Task brief:
Write out every line of the listing below word for word.

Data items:
——

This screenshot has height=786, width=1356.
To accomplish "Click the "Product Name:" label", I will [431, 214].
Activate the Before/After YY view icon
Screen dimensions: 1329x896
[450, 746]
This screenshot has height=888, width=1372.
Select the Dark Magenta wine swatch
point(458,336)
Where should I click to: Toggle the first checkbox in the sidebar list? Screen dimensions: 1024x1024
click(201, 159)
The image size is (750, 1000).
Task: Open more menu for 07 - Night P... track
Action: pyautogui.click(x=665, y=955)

——

Answer to this task:
This screenshot has height=786, width=1356.
To accomplish "Click the "Product Name:" label", I will [431, 214].
Activate the Before/After YY view icon
Screen dimensions: 1329x896
[450, 746]
This screenshot has height=888, width=1372.
Select the Dark Magenta wine swatch
point(458,336)
Where should I click to: Toggle the first checkbox in the sidebar list? Screen dimensions: 1024x1024
click(201, 159)
The image size is (750, 1000).
Task: Open more menu for 07 - Night P... track
Action: pyautogui.click(x=665, y=955)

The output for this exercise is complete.